There is a lot of commotion over the state of markup specifications these days. Many strong opinions have been voiced, and objected to vehemently. The debate has raged for years and shows no signs of slowing.

You may come away from the banter asking “which is the one to rule them all?”, or perhaps your opinion is already solid. You want to use XHTML 1.1? Go for it. HTML 4.01 Transitional? Okay. XHTML 1.0 Strict. That’s fine too.

It doesn’t matter.

The cold reality is that while you absolutely should write clean, semantically correct markup, the doctype you choose doesn’t really matter. You’re skilled enough to make a nice looking page regardless of the doctype — right? Your visitors don’t care which you use. Google doesn’t care. Your boss doesn’t care. So, why should you?

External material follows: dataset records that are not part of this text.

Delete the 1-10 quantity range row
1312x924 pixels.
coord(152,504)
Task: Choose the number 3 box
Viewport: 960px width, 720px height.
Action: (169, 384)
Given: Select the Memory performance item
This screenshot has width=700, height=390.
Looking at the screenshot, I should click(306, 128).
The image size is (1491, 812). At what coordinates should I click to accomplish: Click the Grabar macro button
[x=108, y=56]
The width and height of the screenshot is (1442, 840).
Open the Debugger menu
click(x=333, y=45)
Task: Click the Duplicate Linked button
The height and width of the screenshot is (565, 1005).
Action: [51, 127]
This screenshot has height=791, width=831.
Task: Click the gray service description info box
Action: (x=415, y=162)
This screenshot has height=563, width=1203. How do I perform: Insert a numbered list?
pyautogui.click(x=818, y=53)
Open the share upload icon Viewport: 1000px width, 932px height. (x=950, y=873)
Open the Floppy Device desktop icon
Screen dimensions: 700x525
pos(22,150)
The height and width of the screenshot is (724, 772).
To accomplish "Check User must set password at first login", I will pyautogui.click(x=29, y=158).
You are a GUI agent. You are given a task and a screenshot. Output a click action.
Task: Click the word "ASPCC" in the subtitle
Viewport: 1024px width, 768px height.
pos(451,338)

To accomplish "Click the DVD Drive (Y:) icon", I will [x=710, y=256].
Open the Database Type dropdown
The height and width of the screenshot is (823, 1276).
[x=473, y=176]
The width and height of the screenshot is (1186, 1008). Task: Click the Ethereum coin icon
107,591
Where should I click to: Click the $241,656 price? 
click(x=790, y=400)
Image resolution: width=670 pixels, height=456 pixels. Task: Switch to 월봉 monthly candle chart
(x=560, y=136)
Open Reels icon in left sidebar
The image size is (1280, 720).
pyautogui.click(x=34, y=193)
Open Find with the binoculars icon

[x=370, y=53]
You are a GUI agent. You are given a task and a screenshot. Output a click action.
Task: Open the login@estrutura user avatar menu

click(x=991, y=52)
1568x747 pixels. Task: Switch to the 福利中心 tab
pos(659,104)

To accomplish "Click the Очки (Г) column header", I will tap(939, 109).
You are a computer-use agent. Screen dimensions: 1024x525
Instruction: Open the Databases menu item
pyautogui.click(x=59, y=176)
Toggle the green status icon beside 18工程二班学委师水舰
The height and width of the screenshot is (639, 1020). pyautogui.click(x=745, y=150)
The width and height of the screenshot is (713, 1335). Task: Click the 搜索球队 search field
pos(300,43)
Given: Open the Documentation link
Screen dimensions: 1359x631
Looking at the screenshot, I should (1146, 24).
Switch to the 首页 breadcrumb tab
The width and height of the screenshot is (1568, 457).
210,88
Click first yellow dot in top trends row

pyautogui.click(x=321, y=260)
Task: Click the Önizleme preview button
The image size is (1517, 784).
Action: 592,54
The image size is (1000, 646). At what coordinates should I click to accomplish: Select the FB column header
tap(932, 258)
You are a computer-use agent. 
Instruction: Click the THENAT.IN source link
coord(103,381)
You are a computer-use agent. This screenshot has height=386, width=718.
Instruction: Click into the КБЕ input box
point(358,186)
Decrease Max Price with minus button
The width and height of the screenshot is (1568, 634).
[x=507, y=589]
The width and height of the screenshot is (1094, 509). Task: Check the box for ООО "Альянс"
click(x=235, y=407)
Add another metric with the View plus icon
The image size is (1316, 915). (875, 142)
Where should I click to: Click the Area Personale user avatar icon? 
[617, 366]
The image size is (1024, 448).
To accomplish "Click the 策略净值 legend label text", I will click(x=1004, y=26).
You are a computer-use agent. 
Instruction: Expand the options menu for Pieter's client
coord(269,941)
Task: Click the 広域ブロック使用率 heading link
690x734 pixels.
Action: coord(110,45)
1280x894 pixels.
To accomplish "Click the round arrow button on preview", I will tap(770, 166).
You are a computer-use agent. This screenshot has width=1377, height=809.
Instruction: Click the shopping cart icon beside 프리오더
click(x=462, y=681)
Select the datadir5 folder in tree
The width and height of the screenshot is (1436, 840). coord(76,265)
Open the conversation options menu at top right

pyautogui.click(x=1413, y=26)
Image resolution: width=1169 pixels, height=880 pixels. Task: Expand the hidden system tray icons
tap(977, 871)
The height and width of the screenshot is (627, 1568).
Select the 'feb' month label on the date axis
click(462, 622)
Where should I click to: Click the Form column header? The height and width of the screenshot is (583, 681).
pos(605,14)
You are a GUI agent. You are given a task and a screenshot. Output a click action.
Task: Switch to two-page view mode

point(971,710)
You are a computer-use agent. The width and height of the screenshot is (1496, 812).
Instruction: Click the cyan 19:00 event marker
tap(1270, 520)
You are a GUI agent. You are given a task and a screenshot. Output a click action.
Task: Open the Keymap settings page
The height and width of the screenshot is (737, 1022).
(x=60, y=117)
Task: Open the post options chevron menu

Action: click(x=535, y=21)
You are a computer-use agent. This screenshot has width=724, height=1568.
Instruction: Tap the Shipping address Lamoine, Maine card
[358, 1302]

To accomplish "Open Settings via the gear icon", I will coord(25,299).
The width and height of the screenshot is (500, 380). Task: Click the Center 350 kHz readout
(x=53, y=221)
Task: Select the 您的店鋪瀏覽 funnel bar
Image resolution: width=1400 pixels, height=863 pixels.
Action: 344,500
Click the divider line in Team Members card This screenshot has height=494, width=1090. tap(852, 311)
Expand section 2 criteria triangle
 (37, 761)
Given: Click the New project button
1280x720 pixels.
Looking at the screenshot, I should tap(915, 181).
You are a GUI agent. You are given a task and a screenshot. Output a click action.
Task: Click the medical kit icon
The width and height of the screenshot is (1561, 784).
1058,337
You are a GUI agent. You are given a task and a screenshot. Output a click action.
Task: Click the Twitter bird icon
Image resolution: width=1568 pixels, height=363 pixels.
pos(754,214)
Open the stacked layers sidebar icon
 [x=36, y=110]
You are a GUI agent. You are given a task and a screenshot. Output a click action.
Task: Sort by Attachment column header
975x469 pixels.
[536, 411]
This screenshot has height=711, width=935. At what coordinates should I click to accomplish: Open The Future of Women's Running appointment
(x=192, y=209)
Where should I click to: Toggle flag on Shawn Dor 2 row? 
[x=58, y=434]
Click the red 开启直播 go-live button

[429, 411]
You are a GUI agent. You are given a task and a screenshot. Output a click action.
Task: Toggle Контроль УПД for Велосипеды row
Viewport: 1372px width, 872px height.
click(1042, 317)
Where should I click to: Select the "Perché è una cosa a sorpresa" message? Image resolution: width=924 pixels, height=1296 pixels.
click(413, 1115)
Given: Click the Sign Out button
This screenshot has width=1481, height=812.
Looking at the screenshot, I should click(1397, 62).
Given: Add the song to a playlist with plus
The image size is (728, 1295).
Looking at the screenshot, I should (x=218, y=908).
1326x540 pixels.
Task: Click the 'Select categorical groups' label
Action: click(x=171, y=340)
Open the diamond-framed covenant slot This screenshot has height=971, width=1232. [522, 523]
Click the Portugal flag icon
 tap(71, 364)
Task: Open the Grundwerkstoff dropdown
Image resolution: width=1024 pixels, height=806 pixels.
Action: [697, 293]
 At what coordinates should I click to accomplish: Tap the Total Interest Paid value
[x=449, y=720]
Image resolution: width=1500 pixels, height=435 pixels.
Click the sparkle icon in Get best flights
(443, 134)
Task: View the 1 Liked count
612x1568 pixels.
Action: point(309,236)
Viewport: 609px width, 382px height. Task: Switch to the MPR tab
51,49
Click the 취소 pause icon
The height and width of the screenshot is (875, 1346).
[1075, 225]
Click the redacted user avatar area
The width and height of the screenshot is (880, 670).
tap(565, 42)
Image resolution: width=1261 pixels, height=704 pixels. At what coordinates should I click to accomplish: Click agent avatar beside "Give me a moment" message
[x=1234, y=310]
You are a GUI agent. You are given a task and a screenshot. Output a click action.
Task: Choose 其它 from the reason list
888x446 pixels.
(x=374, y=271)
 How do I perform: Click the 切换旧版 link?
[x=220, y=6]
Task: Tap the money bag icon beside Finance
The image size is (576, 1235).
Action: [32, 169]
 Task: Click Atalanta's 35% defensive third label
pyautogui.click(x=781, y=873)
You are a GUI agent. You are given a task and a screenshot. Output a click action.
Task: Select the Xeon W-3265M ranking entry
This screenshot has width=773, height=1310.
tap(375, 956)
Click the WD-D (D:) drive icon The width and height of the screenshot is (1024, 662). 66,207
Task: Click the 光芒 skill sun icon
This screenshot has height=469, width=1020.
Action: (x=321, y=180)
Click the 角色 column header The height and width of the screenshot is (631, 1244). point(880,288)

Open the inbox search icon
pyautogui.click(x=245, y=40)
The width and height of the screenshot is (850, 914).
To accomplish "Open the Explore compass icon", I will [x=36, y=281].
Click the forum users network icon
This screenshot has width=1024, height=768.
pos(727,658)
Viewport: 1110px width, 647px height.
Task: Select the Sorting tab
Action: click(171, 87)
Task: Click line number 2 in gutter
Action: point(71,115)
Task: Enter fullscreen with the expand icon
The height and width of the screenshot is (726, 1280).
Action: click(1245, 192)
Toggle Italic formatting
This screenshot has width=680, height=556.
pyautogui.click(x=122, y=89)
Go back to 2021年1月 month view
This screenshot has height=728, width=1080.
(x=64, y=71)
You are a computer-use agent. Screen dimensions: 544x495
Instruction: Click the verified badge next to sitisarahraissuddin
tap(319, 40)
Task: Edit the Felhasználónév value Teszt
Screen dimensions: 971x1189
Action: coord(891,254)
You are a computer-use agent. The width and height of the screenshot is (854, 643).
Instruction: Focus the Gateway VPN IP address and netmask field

Instead, spend time improving your markup, understanding the nuance of good semantics, and writing your code by hand. Some people may have a technical restraint that dictates they use a certain spec. Fine. Just pick one that works for you and use it. HTML. XHTML. Strict. Transitional. Whatever.

It doesn’t matter.

Modern browsers (and IE 6) understand HTML 4 and XHMTL just fine. Sure, there are quirks. Learn them and learn how to work with them. If you’re either lucky or brazen enough to be able to ignore IE 6, HTML 5 is fine, too. The merits and perils of each have been thoroughly discussed elsewhere. The people pushing the debate are all very well qualified, have lucid arguments, and vast experience. Perhaps most importantly, they have the ears of the brain trust in the ivory towers where specs are authored. Let them handle it.

You want to push for web standards? Great. You can do that by adhering to your chosen spec and writing clean code. Web standards are just a loosely held set of best practices, not a dogma for XHTML. Try to get a standardista to tell you which is better — HTML or XHTML. I’ll wait.

You want to validate your code? Awesome. Do that. The W3C validator works on over 20 known doctypes. You should be validating your code as a debugging and learning tool, not a license to berate other developers who’s code doesn’t pass muster.

Focus on your content. Engage your visitors. Spell check your copy. Learn the art of design. Analyze your traffic. Improve your Web site’s accessibility. Get a latte. Whatever you do, don’t agonize over your doctype, or anyone else’s.

It doesn’t matter.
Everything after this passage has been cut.